AVAILABLE DATA:
^^^^^^^^
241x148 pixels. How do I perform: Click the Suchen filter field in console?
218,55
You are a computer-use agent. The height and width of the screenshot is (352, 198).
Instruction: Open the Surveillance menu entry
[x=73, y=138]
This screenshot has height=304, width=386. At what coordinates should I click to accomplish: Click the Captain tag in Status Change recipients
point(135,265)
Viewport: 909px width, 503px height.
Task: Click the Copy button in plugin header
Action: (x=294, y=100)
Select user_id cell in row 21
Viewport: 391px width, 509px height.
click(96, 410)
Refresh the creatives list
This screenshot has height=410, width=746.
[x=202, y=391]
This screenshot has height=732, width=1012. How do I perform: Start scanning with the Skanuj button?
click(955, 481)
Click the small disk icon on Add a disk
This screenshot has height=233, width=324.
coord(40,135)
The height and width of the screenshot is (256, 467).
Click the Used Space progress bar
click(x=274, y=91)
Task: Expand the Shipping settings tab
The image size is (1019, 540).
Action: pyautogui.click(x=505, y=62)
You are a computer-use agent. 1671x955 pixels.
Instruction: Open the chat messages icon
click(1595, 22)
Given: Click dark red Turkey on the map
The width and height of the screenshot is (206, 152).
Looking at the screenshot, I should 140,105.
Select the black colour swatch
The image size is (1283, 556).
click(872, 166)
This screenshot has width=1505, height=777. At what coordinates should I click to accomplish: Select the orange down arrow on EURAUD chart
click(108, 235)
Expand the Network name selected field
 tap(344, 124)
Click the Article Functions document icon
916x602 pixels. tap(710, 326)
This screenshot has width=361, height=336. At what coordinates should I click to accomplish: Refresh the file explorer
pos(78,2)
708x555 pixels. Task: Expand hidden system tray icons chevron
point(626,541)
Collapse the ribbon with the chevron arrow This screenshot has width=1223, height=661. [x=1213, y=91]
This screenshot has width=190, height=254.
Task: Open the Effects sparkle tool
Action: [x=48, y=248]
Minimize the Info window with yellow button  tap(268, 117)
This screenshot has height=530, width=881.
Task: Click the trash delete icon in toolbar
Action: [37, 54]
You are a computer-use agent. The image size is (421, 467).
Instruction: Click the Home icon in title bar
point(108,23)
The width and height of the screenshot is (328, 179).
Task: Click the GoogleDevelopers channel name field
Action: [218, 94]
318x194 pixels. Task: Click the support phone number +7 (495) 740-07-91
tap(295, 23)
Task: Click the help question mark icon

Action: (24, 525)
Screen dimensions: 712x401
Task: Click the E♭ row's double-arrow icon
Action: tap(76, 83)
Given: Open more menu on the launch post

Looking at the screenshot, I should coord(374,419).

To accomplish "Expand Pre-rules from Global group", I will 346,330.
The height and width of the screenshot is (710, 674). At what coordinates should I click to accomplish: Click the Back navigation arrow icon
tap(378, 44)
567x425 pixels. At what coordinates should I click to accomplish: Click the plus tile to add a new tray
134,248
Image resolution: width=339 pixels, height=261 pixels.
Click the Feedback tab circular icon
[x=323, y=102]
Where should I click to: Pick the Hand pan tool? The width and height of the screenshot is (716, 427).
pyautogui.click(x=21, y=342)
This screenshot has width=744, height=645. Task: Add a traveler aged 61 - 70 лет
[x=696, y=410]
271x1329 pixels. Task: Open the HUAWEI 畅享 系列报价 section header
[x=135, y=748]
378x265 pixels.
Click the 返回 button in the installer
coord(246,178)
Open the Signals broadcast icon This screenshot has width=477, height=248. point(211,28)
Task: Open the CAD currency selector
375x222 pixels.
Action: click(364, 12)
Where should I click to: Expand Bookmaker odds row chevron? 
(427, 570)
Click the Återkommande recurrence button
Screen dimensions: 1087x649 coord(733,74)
^^^^^^^^
EXERCISE:
Check each line above for "agent" and return the ones that have it.

EXERCISE RESULT:
You are a computer-use agent. The height and width of the screenshot is (352, 198).
You are a computer-use agent. 1671x955 pixels.
You are a computer-use agent. The image size is (421, 467).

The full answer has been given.